◆ TEXT BLOCK
^^^^^^^^^^^^^^^^

117

I am trying to solve a big numerical problem which involves lots of subproblems, and I'm using Python's multiprocessing module (specifically Pool.map) to split up different independent subproblems onto different cores. Each subproblem involves computing lots of sub-subproblems, and I'm trying to effectively memoize these results by storing them to a file if they have not been computed by any process yet, otherwise skip the computation and just read the results from the file.

I'm having concurrency issues with the files: different processes sometimes check to see if a sub-subproblem has been computed yet (by looking for the file where the results would be stored), see that it hasn't, run the computation, then try to write the results to the same file at the same time. How do I avoid writing collisions like this?

^^^^^^^^^^^^^^^^

◆ GOAL 1
Quote the multiprocessing question word for word, beginning at the words "I am trying" and stopping after "from the file.".

◆ STORED RECORDS
^^^^^^^^^^^^^^^^

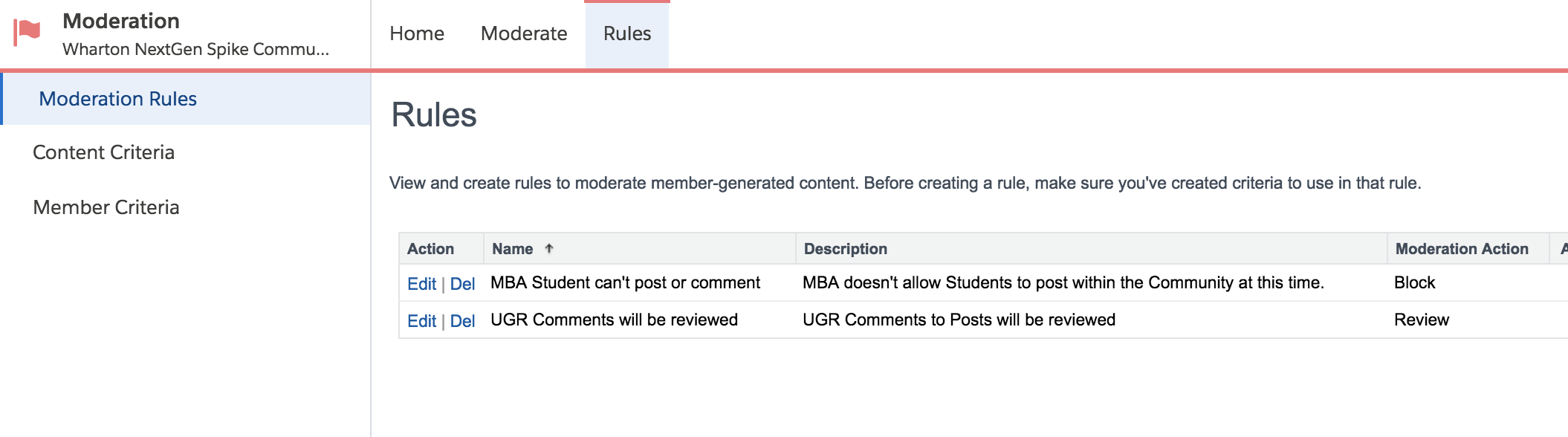Click the sort arrow beside Name

pos(549,249)
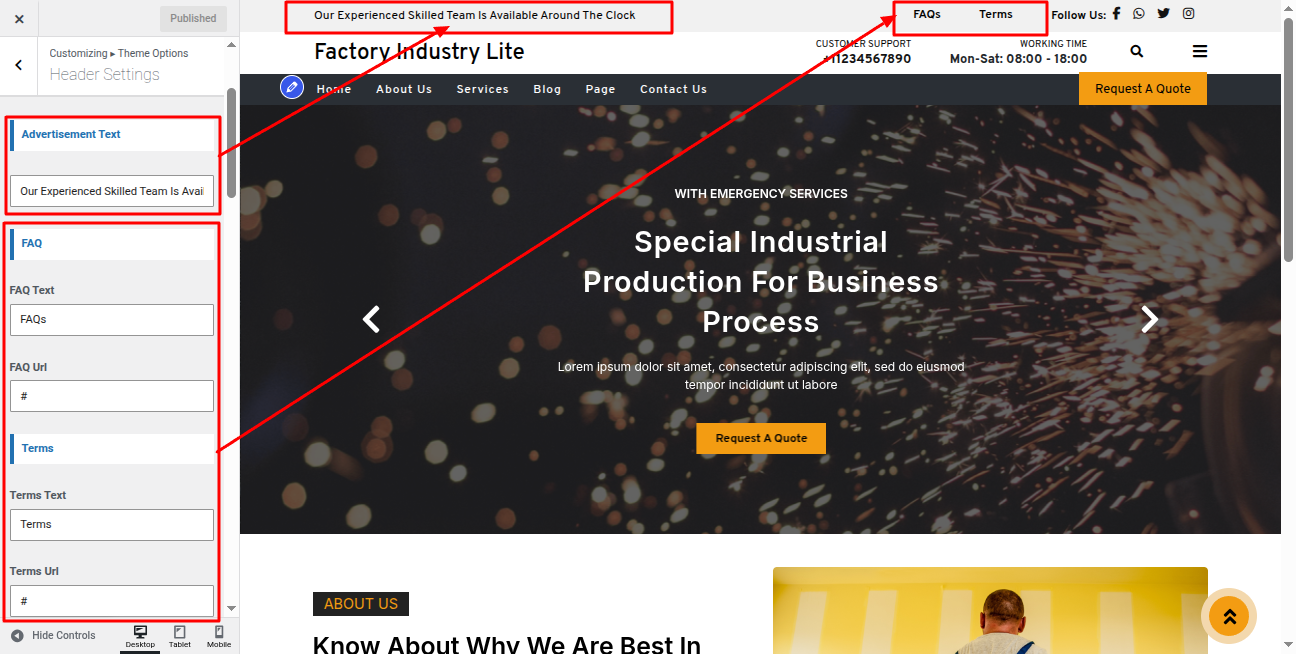
Task: Switch preview to Tablet view
Action: click(180, 637)
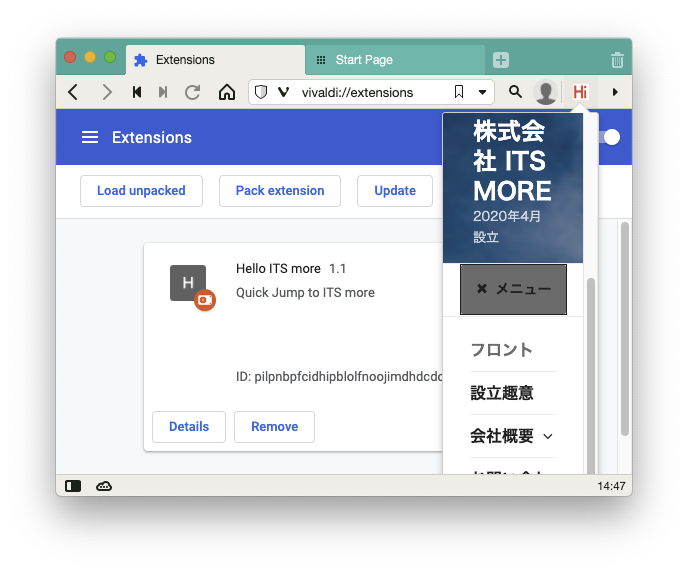Click the Load unpacked button
Viewport: 688px width, 570px height.
click(141, 191)
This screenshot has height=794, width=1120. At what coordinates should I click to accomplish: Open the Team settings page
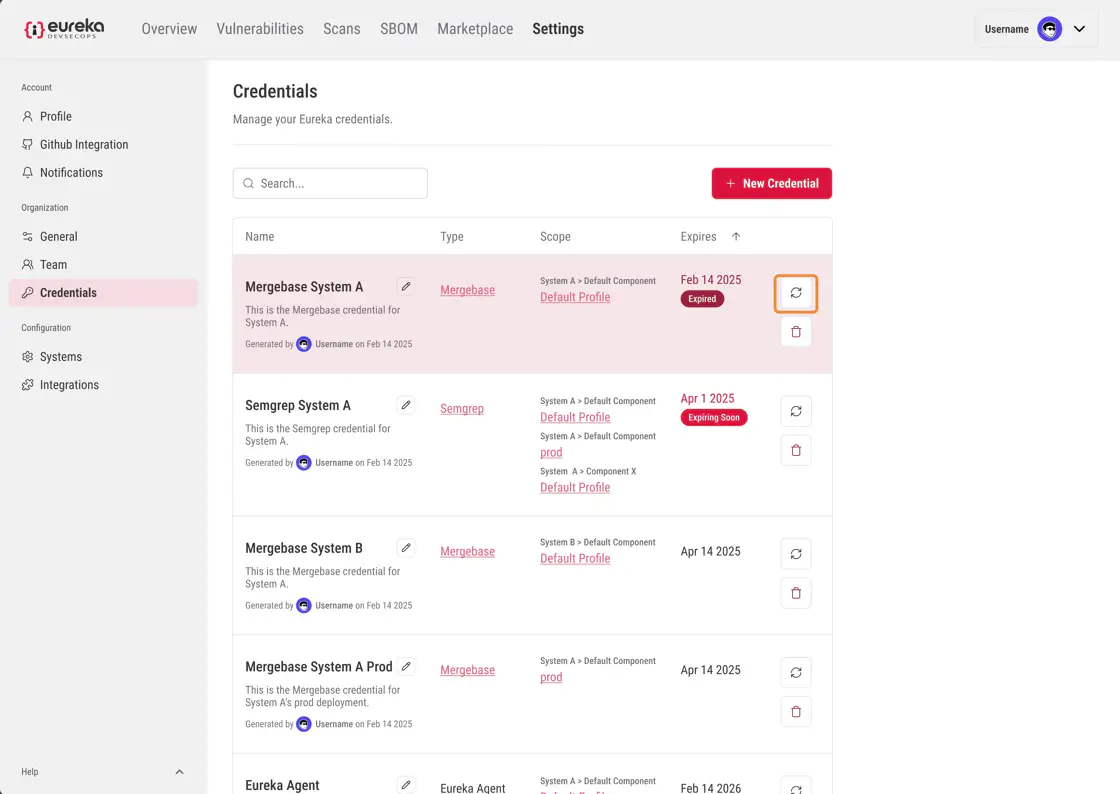coord(54,265)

^^^^^^^^^^^^^^^^

◆ GOAL 2
Rewrite the listing from the line containing "This screenshot has" through the end of the listing, swapping "Team" for "Billing" and keeping everything else the same. Omit the pictures.

◆ EXERCISE RESPONSE 1
I am trying to solve a big numerical problem which involves lots of subproblems, and I'm using Python's multiprocessing module (specifically Pool.map) to split up different independent subproblems onto different cores. Each subproblem involves computing lots of sub-subproblems, and I'm trying to effectively memoize these results by storing them to a file if they have not been computed by any process yet, otherwise skip the computation and just read the results from the file.

◆ EXERCISE RESPONSE 2
This screenshot has height=794, width=1120. At what coordinates should I click to accomplish: Open the Billing settings page
coord(54,265)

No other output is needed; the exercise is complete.